Stored items
↓↓↓

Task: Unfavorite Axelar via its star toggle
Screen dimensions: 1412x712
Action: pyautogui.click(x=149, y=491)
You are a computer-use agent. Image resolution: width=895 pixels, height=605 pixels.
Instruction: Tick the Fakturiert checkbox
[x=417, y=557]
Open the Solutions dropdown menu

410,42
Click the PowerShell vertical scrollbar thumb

↑↑↑

Transcribe the records exactly as given.

- [Reply to the exercise]
Task: Unfavorite Axelar via its star toggle
Screen dimensions: 1412x712
Action: pyautogui.click(x=149, y=491)
You are a computer-use agent. Image resolution: width=895 pixels, height=605 pixels.
Instruction: Tick the Fakturiert checkbox
[x=417, y=557]
Open the Solutions dropdown menu

410,42
Click the PowerShell vertical scrollbar thumb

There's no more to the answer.